Remember, hreflang attributes require a language to be specified, but region is optional and should only be used when necessary (for example, if you want to serve different pages to Spanish speakers in Mexico and Spanish speakers in Spain).
It’s critical to verify, before implementing anything, whether the site is language or country targeted (or if there’s a mix of approaches that you need to be aware of). The hreflang values will need to be generated according to this targeting.
Another scenario I’ve found is that, in some cases, the language (or country) code hasn’t been correctly implemented and always specifies the same language (or country) for each alternate URL. In this example from Audible, the home pages for France and Germany have been tagged as English language pages, even though they’re really in French and in German, respectively:
Irrelevant URLs
Similar to the previous example, sometimes the hreflang attributes are showing the right language and/or country values, but the URLs have not been correctly specified.
For example, in the case of Skype, you can see that the English language version URL is always specified instead of the relevant language URL for each case. (Similarly, the canonical tag is always showing the English URL instead of the relevant one, as in the case of the Spanish language page below).
Full URLs including Full Prefix e.g. has www. instead of https://www. in hreflang
There are also situations where URLs that are meant to have absolute paths are not including the “https://” or “https://” at the start, making them relative URLs which don’t point to the correct page, as can be seen in this example:
Notes from LinkedIn article
In some cases, the same page may contain information for people speaking different languages, so using hreflang tags alone may not be sufficient. Using schema.org markup can help search engines more accurately recognize parts of web pages. For example, inLanguage defines the language of the content or performance or used in an action in schemes such as Event, CreativeWork, BroadcastService and others.

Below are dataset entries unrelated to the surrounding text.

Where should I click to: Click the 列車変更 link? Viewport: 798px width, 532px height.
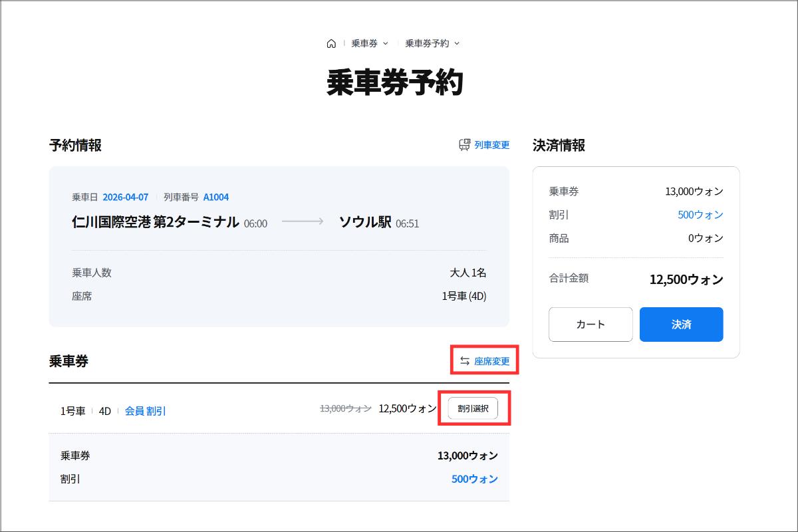pos(492,144)
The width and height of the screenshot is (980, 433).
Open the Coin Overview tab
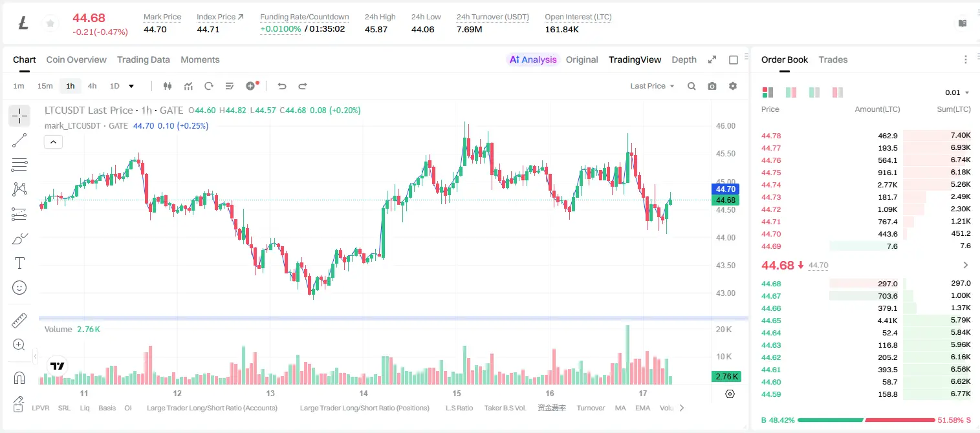(x=76, y=59)
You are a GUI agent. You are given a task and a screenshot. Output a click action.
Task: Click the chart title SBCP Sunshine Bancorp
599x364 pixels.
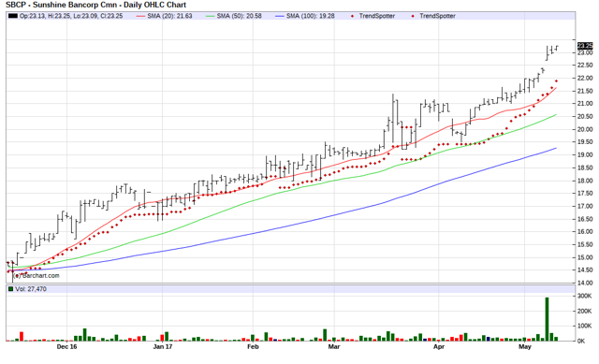[95, 5]
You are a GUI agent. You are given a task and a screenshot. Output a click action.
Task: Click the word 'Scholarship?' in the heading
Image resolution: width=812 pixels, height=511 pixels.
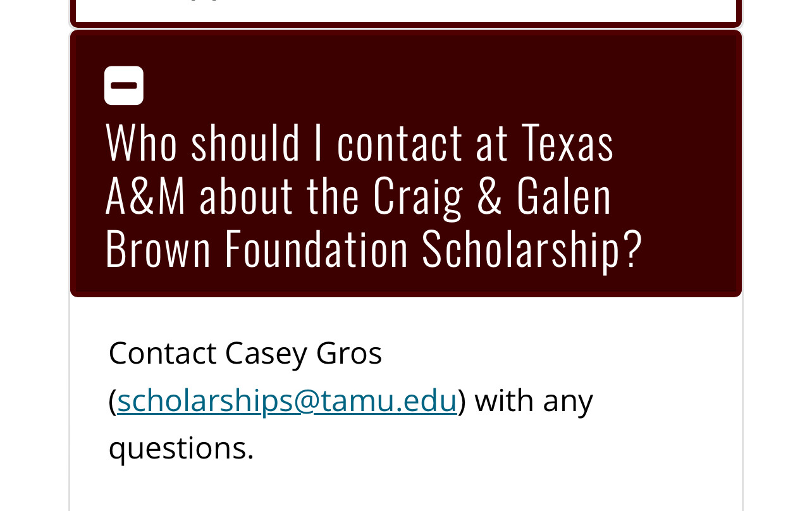[x=532, y=248]
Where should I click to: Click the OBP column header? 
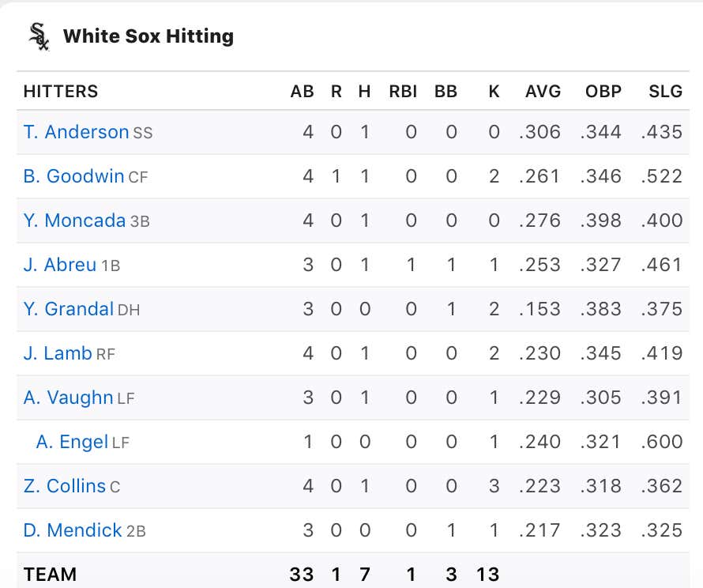click(603, 92)
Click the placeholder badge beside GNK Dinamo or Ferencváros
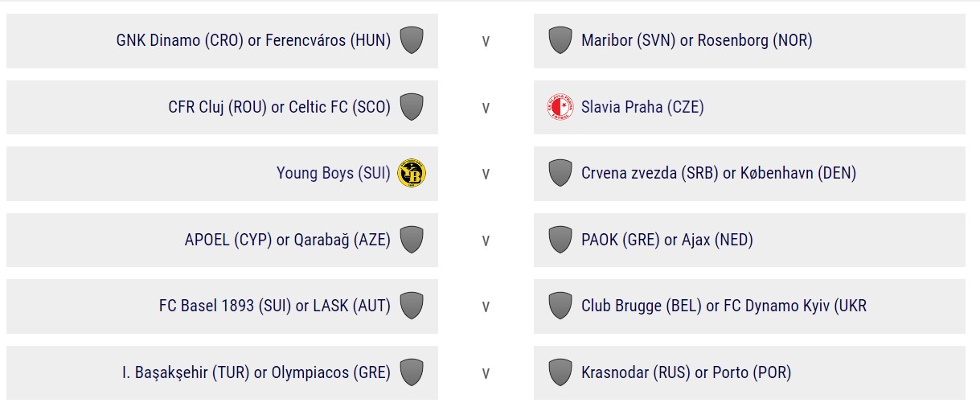The image size is (980, 407). pos(412,40)
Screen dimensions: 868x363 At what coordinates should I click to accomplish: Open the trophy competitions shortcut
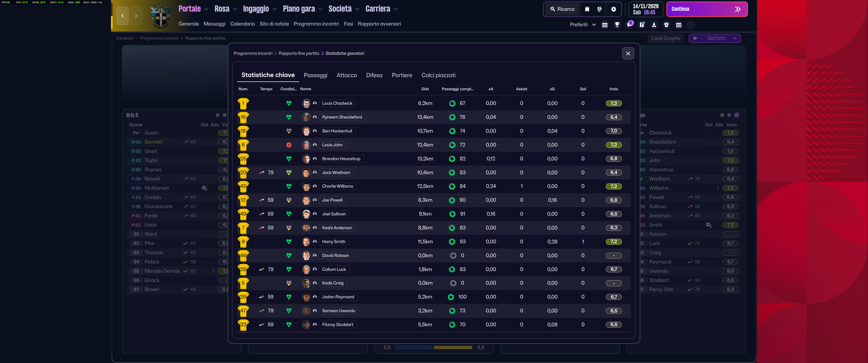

There are multiple free online tools available for testing. My favorite is https://technicalseo.com/tools/hreflang/ Google Search Console depreciated their country-targeting feature September of 2022, however, third party crawl tools such as ScreamingFrog and Ryte.com can uncover site-wide language and regional targeting issues fairly well.
If you use a tool and get the message:
“Missing region-independant link for that language (en)”

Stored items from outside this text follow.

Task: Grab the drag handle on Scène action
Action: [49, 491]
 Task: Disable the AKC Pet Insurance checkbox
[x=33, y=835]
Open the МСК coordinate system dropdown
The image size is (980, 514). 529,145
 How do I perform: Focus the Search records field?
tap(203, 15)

It can mean, for example with the Technical SEO tool; that we need a generic URL for English speaking visitors, regardless of what region/country they come from.
In practice, it’s often recommended to have a ‘fallback’ or a default hreflang tag for each language. For English, this would be a tag with the language code “en” without a country code. This tag acts as a catch-all for English speakers in regions not specifically targeted by other tags (like en-GB or en-US).
For example, if your website has English pages specifically for the US and the UK, your hreflang tags might look something like this:
<link rel="alternate" href="http://example.com/en-gb" hreflang="en-gb" />
for English speakers in the UK<link rel="alternate" href="http://example.com/en-us" hreflang="en-us" />
for English speakers in the US
To resolve the error, you would add a tag for a generic English version:
<link rel="alternate" href="http://example.com/en" hreflang="en" />
for English speakers in general, regardless of region
This setup ensures that search engines know which page to show to English-speaking users based on their location, and also have a default page to show to English speakers in locations not covered by your region-specific tags.